_Given records_:
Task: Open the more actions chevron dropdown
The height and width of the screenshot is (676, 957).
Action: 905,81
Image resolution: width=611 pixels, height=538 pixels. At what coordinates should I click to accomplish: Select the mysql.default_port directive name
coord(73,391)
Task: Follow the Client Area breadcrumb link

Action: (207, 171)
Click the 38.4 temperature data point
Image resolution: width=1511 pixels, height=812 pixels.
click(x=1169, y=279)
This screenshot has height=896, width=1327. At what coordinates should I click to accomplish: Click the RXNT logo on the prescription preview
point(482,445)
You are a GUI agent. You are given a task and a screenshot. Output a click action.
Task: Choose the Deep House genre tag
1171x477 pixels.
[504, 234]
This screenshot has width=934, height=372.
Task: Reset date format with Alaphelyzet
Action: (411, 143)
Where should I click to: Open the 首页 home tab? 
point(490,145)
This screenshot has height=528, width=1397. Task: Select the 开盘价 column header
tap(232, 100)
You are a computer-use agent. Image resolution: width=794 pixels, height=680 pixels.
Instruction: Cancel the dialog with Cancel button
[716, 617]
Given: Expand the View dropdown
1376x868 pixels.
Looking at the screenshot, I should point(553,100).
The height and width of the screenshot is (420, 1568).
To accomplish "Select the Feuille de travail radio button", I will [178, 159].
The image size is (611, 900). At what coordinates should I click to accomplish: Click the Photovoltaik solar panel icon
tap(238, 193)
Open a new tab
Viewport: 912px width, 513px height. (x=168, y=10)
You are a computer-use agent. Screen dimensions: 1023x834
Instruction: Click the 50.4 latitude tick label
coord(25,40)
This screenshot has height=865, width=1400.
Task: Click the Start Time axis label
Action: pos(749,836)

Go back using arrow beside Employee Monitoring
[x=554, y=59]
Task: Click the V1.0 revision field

_Given task_: Reproduce every one of the records above word for word, keeping each line in its original order.

_Written response_:
Task: Open the more actions chevron dropdown
The height and width of the screenshot is (676, 957).
Action: 905,81
Image resolution: width=611 pixels, height=538 pixels. At what coordinates should I click to accomplish: Select the mysql.default_port directive name
coord(73,391)
Task: Follow the Client Area breadcrumb link

Action: (207, 171)
Click the 38.4 temperature data point
Image resolution: width=1511 pixels, height=812 pixels.
click(x=1169, y=279)
This screenshot has height=896, width=1327. At what coordinates should I click to accomplish: Click the RXNT logo on the prescription preview
point(482,445)
You are a GUI agent. You are given a task and a screenshot. Output a click action.
Task: Choose the Deep House genre tag
1171x477 pixels.
[504, 234]
This screenshot has width=934, height=372.
Task: Reset date format with Alaphelyzet
Action: (411, 143)
Where should I click to: Open the 首页 home tab? 
point(490,145)
This screenshot has height=528, width=1397. Task: Select the 开盘价 column header
tap(232, 100)
You are a computer-use agent. Image resolution: width=794 pixels, height=680 pixels.
Instruction: Cancel the dialog with Cancel button
[716, 617]
Given: Expand the View dropdown
1376x868 pixels.
Looking at the screenshot, I should point(553,100).
The height and width of the screenshot is (420, 1568).
To accomplish "Select the Feuille de travail radio button", I will [178, 159].
The image size is (611, 900). At what coordinates should I click to accomplish: Click the Photovoltaik solar panel icon
tap(238, 193)
Open a new tab
Viewport: 912px width, 513px height. (x=168, y=10)
You are a computer-use agent. Screen dimensions: 1023x834
Instruction: Click the 50.4 latitude tick label
coord(25,40)
This screenshot has height=865, width=1400.
Task: Click the Start Time axis label
Action: pos(749,836)

Go back using arrow beside Employee Monitoring
[x=554, y=59]
Task: Click the V1.0 revision field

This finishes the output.